Article:
=-=-=-=-=

I showed my mom the ad in TV Guide and asked if we could tape the show. (For you younger readers out there, “taping” a show means recording it using a Video Cassette Recorder, a.k.a. VCR.) It was airing on a Sunday night at 8:00 p.m., and since it was a school night I knew I could not stay up that late to watch it, but I was hoping we could record it. My mom said she had been planning to tape the premiere of another new show that night, called SeaQuest DSV. However, knowing how much I loved Superman stuff, she agreed to record Lois & Clark instead. (Thanks Mom!)

The next night we sat down and watched the recorded episode – me, my mom, and my younger brother and sister. (My dad was working nights at this time.) The show opened at the Daily Planet with Lois Lane, Perry White, Jimmy Olsen and the rest of the staff celebrating Lois’s latest scoop – no Clark Kent in sight just yet. It was interesting to see the Daily Planet as a workplace in its own right and not just a setting for Superman to find adventures to get into. Seeing these characters as more than just a superhero’s supporting cast made them feel more real. And speaking of Clark Kent, the first time we see him he is stopping a runaway bus with one hand – in his civilian clothes and glasses. Clark doing super-feats in his everyday duds, something that the show would end up doing frequently, was really cool to me. Previous iterations tended to act like Clark couldn’t perform any heroics unless he was in costume. I thought it made total sense that he would be using his powers constantly for little things here and there that would not necessitate slipping into a phone booth to change outfits. (To be fair, at this point in the pilot episode he did not even have the costume yet. The montage scene where his mother helps him create the super suit is a highlight of not just that first episode but of the whole series.)

=-=-=-=-=

Information given:

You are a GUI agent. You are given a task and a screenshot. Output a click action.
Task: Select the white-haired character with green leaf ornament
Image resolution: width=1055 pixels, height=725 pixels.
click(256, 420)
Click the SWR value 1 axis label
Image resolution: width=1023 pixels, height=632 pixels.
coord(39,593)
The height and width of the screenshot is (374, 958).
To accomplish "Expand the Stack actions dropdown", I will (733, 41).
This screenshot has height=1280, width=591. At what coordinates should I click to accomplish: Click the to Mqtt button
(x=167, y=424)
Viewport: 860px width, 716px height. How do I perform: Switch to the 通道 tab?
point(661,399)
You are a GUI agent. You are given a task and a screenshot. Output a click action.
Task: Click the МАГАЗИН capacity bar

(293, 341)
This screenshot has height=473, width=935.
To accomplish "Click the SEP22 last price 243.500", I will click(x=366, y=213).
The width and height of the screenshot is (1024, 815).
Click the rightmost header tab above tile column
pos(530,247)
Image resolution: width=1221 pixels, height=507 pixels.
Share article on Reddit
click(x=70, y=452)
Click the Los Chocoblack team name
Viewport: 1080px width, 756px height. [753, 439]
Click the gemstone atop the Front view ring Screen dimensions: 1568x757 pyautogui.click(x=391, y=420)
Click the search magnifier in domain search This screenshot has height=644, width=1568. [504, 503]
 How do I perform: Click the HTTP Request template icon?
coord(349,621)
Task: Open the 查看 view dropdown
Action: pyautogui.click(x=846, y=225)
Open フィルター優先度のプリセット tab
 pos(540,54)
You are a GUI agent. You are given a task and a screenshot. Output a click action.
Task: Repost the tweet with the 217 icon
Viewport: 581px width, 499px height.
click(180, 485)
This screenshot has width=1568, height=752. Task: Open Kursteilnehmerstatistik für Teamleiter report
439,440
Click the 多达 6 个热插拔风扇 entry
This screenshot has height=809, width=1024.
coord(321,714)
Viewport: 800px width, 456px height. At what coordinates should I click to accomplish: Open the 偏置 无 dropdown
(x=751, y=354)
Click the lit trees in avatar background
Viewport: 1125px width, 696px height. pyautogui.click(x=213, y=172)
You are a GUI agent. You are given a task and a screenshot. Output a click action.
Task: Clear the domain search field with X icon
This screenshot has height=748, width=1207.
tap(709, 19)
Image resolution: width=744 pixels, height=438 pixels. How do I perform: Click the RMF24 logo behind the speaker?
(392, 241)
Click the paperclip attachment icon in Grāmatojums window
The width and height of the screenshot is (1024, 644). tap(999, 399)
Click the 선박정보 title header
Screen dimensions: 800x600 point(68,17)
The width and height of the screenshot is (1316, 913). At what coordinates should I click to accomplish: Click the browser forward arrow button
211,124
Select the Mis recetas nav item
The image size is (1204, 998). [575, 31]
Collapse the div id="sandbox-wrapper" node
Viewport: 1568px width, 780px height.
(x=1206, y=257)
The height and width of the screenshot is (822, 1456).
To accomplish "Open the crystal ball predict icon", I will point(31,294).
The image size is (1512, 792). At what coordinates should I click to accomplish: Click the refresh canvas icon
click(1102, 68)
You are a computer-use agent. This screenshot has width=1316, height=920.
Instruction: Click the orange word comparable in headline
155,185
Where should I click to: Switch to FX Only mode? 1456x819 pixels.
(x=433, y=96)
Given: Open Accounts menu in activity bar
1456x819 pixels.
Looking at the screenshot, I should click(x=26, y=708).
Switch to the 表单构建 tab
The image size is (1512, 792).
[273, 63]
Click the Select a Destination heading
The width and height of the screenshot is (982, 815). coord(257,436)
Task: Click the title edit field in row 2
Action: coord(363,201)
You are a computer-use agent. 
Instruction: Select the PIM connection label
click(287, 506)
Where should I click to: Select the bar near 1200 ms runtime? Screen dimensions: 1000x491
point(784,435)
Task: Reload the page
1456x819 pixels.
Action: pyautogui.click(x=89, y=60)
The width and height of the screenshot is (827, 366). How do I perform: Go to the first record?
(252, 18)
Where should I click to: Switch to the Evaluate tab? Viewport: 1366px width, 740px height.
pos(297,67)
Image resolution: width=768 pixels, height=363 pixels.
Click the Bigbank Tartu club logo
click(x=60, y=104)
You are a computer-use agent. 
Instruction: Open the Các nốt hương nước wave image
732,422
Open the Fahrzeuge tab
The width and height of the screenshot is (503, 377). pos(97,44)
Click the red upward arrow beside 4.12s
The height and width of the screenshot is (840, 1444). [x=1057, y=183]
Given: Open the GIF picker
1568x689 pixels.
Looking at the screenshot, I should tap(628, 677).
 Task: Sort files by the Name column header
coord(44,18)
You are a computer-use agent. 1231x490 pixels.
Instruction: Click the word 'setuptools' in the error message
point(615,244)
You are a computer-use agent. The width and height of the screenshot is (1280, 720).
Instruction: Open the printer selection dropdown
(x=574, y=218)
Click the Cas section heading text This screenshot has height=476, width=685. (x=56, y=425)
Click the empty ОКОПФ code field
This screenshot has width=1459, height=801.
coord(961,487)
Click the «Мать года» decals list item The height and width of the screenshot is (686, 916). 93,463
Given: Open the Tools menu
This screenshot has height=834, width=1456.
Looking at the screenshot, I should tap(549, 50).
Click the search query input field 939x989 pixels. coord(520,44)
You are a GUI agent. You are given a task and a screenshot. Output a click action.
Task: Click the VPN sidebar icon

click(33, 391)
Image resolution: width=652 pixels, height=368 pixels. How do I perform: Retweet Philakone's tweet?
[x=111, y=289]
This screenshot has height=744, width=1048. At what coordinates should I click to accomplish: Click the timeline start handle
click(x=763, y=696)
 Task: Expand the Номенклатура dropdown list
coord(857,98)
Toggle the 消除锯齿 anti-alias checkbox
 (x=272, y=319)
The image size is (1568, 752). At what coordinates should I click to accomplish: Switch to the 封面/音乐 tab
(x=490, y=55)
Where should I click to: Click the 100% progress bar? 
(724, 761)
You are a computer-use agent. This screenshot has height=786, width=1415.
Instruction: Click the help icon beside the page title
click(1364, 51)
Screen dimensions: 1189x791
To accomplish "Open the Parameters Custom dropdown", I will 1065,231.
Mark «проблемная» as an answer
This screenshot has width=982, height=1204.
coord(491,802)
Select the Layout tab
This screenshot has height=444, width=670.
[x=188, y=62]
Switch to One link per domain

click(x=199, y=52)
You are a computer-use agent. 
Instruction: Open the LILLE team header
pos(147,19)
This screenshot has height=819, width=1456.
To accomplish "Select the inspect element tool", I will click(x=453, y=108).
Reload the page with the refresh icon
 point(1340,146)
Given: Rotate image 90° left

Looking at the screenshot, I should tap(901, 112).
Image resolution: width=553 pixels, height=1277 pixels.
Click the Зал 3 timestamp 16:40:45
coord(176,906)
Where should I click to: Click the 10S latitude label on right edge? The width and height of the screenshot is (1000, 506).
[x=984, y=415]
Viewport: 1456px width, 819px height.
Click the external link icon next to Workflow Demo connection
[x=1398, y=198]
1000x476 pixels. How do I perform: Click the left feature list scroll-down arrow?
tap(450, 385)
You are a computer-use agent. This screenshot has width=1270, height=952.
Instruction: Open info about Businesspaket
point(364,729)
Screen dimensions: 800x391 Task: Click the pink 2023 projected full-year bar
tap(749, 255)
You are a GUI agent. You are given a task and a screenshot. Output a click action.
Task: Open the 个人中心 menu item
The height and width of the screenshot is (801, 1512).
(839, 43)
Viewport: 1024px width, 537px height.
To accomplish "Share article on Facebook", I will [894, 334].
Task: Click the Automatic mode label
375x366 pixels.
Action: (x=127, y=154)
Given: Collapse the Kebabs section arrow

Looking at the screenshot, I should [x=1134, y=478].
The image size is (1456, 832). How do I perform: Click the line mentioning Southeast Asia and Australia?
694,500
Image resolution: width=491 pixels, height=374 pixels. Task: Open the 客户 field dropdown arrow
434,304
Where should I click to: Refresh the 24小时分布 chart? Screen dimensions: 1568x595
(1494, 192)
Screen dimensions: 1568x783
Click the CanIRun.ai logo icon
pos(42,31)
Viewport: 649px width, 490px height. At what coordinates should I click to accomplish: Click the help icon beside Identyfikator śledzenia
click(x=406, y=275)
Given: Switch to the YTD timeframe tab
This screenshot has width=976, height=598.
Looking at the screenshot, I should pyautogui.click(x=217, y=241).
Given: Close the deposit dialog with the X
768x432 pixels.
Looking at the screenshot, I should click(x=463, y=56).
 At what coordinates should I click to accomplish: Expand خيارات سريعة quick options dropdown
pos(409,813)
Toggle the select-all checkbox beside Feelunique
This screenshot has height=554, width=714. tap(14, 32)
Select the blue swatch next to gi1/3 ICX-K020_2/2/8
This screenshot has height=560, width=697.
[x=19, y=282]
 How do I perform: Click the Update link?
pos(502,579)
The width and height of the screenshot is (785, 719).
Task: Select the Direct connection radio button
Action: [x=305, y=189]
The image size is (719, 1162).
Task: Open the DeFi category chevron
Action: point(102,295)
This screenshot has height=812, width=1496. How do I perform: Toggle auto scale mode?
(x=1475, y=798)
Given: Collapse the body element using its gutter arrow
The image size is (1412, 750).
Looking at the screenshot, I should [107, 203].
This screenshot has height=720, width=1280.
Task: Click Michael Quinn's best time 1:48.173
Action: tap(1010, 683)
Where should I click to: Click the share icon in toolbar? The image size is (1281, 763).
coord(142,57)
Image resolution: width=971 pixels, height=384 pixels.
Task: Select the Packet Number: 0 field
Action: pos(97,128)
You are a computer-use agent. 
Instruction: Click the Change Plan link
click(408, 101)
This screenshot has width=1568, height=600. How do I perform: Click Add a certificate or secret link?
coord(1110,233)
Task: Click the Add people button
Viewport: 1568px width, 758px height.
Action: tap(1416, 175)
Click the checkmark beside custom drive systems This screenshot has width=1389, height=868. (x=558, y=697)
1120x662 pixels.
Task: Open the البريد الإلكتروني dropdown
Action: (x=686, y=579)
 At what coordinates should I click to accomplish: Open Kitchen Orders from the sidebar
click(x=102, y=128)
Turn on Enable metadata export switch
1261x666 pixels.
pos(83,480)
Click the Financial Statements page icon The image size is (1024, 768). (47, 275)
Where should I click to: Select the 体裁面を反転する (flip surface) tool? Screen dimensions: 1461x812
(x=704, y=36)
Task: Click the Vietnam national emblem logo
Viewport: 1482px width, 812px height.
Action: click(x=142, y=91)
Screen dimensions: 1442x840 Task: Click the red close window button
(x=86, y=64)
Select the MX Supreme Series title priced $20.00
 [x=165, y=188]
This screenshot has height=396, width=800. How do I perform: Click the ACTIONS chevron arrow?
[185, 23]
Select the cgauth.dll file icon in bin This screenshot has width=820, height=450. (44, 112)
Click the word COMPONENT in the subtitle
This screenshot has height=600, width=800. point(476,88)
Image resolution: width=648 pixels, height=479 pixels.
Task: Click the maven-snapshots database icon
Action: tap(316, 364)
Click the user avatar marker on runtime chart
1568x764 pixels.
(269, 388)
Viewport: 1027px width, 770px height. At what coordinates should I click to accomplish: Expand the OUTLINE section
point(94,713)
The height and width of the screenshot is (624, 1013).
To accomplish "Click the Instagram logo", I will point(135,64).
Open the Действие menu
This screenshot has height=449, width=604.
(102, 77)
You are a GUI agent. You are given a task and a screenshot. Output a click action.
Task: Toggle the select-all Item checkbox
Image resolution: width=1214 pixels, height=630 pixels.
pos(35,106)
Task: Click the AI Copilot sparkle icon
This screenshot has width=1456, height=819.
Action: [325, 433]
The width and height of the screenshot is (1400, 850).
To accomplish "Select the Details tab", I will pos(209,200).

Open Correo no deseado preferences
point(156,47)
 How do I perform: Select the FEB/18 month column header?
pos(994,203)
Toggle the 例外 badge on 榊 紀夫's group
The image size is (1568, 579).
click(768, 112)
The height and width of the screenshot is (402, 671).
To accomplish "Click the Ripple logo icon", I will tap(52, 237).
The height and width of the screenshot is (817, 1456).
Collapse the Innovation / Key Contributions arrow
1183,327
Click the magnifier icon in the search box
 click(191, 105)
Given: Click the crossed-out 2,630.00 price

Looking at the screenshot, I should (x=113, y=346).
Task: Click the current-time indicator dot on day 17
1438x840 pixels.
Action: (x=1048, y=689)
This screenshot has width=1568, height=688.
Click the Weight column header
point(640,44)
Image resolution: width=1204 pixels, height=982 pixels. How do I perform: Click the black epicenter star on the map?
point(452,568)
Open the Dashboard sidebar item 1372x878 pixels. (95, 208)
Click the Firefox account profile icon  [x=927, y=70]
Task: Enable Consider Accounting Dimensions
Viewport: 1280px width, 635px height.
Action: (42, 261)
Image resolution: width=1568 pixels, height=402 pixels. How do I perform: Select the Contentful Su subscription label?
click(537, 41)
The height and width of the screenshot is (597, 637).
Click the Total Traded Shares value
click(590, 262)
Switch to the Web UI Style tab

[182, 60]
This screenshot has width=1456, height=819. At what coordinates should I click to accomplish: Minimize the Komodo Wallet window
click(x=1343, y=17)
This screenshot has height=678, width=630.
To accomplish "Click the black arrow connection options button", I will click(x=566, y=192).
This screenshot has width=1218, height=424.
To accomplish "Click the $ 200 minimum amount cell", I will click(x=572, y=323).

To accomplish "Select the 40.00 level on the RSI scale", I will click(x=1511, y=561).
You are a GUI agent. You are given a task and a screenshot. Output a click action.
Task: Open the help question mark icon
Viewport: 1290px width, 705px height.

=-=-=-=-=

What you should do: Repeat word for word the passage of the Lois & Clark piece that begins with the words "I showed my" and ends with "instead. (Thanks Mom!)".

Answer for the task:
I showed my mom the ad in TV Guide and asked if we could tape the show. (For you younger readers out there, “taping” a show means recording it using a Video Cassette Recorder, a.k.a. VCR.) It was airing on a Sunday night at 8:00 p.m., and since it was a school night I knew I could not stay up that late to watch it, but I was hoping we could record it. My mom said she had been planning to tape the premiere of another new show that night, called SeaQuest DSV. However, knowing how much I loved Superman stuff, she agreed to record Lois & Clark instead. (Thanks Mom!)